Wednesday, October 8, 2008

Arah dan Kecenderungan Filsafat Barat Masa Kini: Sebuah Sketsa

Oleh Prof. Dr. Ignatius Bambang Sugiharto*

Masa kini” adalah titik temu masa lalu dan masa depan. Maka, tulisan ini seyogianya meneropong arus-arus filsafat mana dari masa lalu yang agaknya kini berpeluang menentukan kecenderungan-kecenderungan filsafat di masa depan. Meskipun demikian, tulisan ini sebetulnya tidak seambisius itu. Sebab, yang saya buat hanyalah sebuah sketsa kasar.

Sktesa Situasi
Bila kita ikuti perbincangan di berbagai jurnal maupun literatur filsafat, maka sebetulnya hampir semua filsuf yang pernah dikenal dalam tradisi filsafat Barat ternyata masih selalu dibicarakan. Barangkali ini keunikan bidang filsafat: nyaris tak mungkin menganggap seorang filsuf dari masa mana pun sebagai sungguh-sungguh “kadaluwarsa”.

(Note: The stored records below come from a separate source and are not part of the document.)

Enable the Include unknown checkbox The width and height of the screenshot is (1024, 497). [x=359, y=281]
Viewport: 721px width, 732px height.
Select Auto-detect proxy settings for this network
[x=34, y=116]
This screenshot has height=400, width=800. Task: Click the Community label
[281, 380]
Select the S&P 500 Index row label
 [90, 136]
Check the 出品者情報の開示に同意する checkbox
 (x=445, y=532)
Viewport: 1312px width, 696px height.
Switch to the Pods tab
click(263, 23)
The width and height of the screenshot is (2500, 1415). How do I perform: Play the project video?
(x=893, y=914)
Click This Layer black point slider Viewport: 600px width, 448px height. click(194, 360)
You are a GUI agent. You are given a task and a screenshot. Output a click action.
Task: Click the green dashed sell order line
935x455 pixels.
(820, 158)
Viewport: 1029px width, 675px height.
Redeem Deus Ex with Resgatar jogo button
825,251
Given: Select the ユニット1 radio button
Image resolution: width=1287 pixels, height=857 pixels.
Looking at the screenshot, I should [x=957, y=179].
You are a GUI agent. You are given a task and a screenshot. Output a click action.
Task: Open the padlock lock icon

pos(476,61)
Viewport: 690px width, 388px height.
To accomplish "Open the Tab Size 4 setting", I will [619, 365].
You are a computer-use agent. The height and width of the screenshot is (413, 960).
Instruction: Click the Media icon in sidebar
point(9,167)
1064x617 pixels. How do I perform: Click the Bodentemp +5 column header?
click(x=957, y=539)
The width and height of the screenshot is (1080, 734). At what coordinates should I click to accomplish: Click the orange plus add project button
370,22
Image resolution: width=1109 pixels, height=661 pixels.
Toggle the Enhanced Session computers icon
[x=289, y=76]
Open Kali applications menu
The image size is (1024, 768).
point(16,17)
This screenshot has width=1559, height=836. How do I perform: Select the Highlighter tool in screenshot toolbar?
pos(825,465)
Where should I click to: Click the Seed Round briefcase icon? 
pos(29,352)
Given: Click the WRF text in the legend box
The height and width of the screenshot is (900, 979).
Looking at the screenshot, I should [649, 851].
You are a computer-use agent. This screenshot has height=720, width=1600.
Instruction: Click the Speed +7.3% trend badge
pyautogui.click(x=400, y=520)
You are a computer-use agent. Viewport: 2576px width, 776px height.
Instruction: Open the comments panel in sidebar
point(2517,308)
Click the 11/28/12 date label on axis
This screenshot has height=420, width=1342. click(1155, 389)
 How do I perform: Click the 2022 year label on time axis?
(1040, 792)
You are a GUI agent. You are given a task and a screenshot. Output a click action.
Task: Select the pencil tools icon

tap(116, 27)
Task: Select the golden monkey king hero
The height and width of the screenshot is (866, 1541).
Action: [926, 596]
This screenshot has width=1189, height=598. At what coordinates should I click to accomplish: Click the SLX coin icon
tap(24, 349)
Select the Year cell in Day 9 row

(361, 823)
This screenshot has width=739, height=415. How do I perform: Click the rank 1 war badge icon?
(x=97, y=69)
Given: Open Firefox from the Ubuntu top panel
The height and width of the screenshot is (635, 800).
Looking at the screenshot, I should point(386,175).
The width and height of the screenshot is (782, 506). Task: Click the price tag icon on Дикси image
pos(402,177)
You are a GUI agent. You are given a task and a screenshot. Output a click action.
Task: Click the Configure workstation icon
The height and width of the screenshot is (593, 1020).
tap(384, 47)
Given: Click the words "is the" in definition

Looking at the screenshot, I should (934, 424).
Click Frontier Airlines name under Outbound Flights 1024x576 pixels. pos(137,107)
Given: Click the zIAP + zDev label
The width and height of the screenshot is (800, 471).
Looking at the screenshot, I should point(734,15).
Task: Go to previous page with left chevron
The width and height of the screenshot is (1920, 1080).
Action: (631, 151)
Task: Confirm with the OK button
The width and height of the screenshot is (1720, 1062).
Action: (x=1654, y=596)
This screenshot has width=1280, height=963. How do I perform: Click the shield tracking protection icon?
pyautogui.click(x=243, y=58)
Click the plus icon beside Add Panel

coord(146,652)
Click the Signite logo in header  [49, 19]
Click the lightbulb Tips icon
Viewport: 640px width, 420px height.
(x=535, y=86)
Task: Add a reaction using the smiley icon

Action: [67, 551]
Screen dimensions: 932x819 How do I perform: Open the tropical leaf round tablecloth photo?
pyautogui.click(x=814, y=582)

Meskipun demikian, ada beberapa tema, tokoh, dan jalur tradisi yang toh terasa mendominasi arena wacana filsafat hari-hari ini. Oleh karena itu, tulisan ini hanya akan menyoroti tema-tema tersebut. Dan, berharap melalui itu terlihat pula filsuf dan tradisi mana yang kini dominan. Di antara demikian banyak tema, beberapa di antaranya yang menonjol, yakni: 1) Bahasa, 2) Kritik atas modernitas/isme, 3) Tentang “yang lain” (otherness), 4) Komunikasi/dialog.

1 Bahasa
Sejak beberapa dekade yang lalu beredar istilah “Linguistic Turn”. Meskipun istilah ini kini memang telah memudar, tapi esensinya masih berbunyi: bahasa adalah tema sentral filsafat abad 20. Kini banyak tema pokok tradisional filsafat memang berlabuh dalam persoalan bahasa. Tentu saja sejak zaman Yunani, bahasa sudah selalu berperan penting dalam filsafat. Namun, selama itu, bahasa itu sendiri tidak pernah sungguh-sungguh dipersoalkan sebagai tema utama. Baru pada awal abad 20, sejak G. E. Moore dan Bertrand Russell yang memuncak pada Wittgenstein, bahasa menjadi tema kajian utama, bahkan hingga kini (abad 21). Tradisi analitik ini mencoba menunjukkan bahwa banyak persoalan dasar filsafat tradisional hanyalah semu: hanya perkara logika dan bahasa belaka. Sejak itu, mulai ada kecenderungan kuat untuk memperkarakan hakekat “filsafat” itu sendiri dari sudut bahasa. Dengan kata lain, terjadi kesibukan menuju ke arah filsafat tentang filsafat: “Metafilsafat”.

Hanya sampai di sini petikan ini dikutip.